INSTRUCTIONS TO FOLLOW
Reproduce the records precisely. Every line should be included.

AVAILABLE RECORDS
>>>>

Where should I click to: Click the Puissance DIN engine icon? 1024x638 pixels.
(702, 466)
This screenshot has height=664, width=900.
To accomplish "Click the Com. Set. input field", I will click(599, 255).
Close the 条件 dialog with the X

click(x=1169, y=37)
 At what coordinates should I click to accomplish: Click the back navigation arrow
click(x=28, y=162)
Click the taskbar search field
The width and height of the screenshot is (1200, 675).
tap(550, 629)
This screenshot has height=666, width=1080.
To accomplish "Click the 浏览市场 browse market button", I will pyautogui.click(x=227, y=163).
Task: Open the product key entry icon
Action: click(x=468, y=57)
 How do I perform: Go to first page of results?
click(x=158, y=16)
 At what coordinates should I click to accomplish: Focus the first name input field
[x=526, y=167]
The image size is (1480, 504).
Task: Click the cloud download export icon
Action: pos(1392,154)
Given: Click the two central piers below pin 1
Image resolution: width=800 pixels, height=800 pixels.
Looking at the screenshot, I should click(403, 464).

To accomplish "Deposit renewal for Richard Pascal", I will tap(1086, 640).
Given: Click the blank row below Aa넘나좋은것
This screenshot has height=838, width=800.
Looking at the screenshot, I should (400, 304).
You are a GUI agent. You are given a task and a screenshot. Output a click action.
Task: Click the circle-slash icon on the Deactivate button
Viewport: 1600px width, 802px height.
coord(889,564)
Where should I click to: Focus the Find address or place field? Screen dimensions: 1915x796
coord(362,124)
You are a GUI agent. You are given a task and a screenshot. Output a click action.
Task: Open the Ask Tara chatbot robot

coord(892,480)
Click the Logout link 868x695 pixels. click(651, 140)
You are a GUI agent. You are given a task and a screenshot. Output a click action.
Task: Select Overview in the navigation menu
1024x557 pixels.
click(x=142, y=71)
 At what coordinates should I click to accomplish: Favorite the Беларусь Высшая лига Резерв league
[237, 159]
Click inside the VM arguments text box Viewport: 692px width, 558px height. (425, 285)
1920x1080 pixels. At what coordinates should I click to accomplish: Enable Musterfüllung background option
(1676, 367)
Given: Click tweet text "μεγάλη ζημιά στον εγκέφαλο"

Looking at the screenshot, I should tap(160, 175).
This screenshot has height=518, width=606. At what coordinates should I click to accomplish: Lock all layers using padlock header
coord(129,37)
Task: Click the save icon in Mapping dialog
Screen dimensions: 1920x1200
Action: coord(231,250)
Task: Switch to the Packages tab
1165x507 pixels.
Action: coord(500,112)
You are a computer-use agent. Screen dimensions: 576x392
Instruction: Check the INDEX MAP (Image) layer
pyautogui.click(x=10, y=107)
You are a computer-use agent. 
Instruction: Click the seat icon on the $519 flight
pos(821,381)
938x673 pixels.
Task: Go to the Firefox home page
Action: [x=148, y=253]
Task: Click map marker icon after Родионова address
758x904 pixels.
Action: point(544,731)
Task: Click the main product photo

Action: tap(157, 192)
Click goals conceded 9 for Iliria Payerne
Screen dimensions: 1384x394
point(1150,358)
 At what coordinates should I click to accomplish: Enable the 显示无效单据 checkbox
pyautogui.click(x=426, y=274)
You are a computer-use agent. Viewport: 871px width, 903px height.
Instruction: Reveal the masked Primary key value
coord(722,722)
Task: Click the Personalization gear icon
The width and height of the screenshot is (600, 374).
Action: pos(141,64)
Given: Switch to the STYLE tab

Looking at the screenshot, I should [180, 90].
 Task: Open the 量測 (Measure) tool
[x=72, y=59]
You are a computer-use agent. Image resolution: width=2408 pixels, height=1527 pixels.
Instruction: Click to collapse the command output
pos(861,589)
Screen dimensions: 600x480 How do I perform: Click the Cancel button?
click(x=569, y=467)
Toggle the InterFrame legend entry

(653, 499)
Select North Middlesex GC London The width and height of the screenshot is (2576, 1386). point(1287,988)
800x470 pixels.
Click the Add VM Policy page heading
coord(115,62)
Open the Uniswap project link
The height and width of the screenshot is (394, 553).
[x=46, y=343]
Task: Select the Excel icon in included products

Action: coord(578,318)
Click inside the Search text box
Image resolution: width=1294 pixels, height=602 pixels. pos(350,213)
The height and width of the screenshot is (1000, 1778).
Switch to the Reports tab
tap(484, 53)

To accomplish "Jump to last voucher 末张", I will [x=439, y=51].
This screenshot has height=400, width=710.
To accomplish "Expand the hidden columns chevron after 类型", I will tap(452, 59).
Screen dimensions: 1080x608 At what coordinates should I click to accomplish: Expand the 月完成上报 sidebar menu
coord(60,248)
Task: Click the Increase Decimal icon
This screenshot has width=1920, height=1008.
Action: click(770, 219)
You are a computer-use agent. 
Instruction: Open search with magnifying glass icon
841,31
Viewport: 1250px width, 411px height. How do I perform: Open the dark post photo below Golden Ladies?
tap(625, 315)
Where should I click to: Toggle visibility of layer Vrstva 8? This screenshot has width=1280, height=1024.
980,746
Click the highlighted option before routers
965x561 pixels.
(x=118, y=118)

<<<<

REPLY TO THE TASK
Where should I click to: Click the Puissance DIN engine icon? 1024x638 pixels.
(702, 466)
This screenshot has height=664, width=900.
To accomplish "Click the Com. Set. input field", I will click(599, 255).
Close the 条件 dialog with the X

click(x=1169, y=37)
 At what coordinates should I click to accomplish: Click the back navigation arrow
click(x=28, y=162)
Click the taskbar search field
The width and height of the screenshot is (1200, 675).
tap(550, 629)
This screenshot has height=666, width=1080.
To accomplish "Click the 浏览市场 browse market button", I will pyautogui.click(x=227, y=163).
Task: Open the product key entry icon
Action: click(x=468, y=57)
 How do I perform: Go to first page of results?
click(x=158, y=16)
 At what coordinates should I click to accomplish: Focus the first name input field
[x=526, y=167]
The image size is (1480, 504).
Task: Click the cloud download export icon
Action: pos(1392,154)
Given: Click the two central piers below pin 1
Image resolution: width=800 pixels, height=800 pixels.
Looking at the screenshot, I should click(403, 464).

To accomplish "Deposit renewal for Richard Pascal", I will tap(1086, 640).
Given: Click the blank row below Aa넘나좋은것
This screenshot has height=838, width=800.
Looking at the screenshot, I should (400, 304).
You are a GUI agent. You are given a task and a screenshot. Output a click action.
Task: Click the circle-slash icon on the Deactivate button
Viewport: 1600px width, 802px height.
coord(889,564)
Where should I click to: Focus the Find address or place field? Screen dimensions: 1915x796
coord(362,124)
You are a GUI agent. You are given a task and a screenshot. Output a click action.
Task: Open the Ask Tara chatbot robot

coord(892,480)
Click the Logout link 868x695 pixels. click(651, 140)
You are a GUI agent. You are given a task and a screenshot. Output a click action.
Task: Select Overview in the navigation menu
1024x557 pixels.
click(x=142, y=71)
 At what coordinates should I click to accomplish: Favorite the Беларусь Высшая лига Резерв league
[237, 159]
Click inside the VM arguments text box Viewport: 692px width, 558px height. (425, 285)
1920x1080 pixels. At what coordinates should I click to accomplish: Enable Musterfüllung background option
(1676, 367)
Given: Click tweet text "μεγάλη ζημιά στον εγκέφαλο"

Looking at the screenshot, I should tap(160, 175).
This screenshot has height=518, width=606. At what coordinates should I click to accomplish: Lock all layers using padlock header
coord(129,37)
Task: Click the save icon in Mapping dialog
Screen dimensions: 1920x1200
Action: coord(231,250)
Task: Switch to the Packages tab
1165x507 pixels.
Action: coord(500,112)
You are a computer-use agent. Screen dimensions: 576x392
Instruction: Check the INDEX MAP (Image) layer
pyautogui.click(x=10, y=107)
You are a computer-use agent. 
Instruction: Click the seat icon on the $519 flight
pos(821,381)
938x673 pixels.
Task: Go to the Firefox home page
Action: [x=148, y=253]
Task: Click map marker icon after Родионова address
758x904 pixels.
Action: point(544,731)
Task: Click the main product photo

Action: tap(157, 192)
Click goals conceded 9 for Iliria Payerne
Screen dimensions: 1384x394
point(1150,358)
 At what coordinates should I click to accomplish: Enable the 显示无效单据 checkbox
pyautogui.click(x=426, y=274)
You are a computer-use agent. Viewport: 871px width, 903px height.
Instruction: Reveal the masked Primary key value
coord(722,722)
Task: Click the Personalization gear icon
The width and height of the screenshot is (600, 374).
Action: pos(141,64)
Given: Switch to the STYLE tab

Looking at the screenshot, I should [180, 90].
 Task: Open the 量測 (Measure) tool
[x=72, y=59]
You are a computer-use agent. Image resolution: width=2408 pixels, height=1527 pixels.
Instruction: Click to collapse the command output
pos(861,589)
Screen dimensions: 600x480 How do I perform: Click the Cancel button?
click(x=569, y=467)
Toggle the InterFrame legend entry

(653, 499)
Select North Middlesex GC London The width and height of the screenshot is (2576, 1386). point(1287,988)
800x470 pixels.
Click the Add VM Policy page heading
coord(115,62)
Open the Uniswap project link
The height and width of the screenshot is (394, 553).
[x=46, y=343]
Task: Select the Excel icon in included products

Action: coord(578,318)
Click inside the Search text box
Image resolution: width=1294 pixels, height=602 pixels. pos(350,213)
The height and width of the screenshot is (1000, 1778).
Switch to the Reports tab
tap(484, 53)

To accomplish "Jump to last voucher 末张", I will [x=439, y=51].
This screenshot has height=400, width=710.
To accomplish "Expand the hidden columns chevron after 类型", I will tap(452, 59).
Screen dimensions: 1080x608 At what coordinates should I click to accomplish: Expand the 月完成上报 sidebar menu
coord(60,248)
Task: Click the Increase Decimal icon
This screenshot has width=1920, height=1008.
Action: click(770, 219)
You are a computer-use agent. 
Instruction: Open search with magnifying glass icon
841,31
Viewport: 1250px width, 411px height. How do I perform: Open the dark post photo below Golden Ladies?
tap(625, 315)
Where should I click to: Toggle visibility of layer Vrstva 8? This screenshot has width=1280, height=1024.
980,746
Click the highlighted option before routers
965x561 pixels.
(x=118, y=118)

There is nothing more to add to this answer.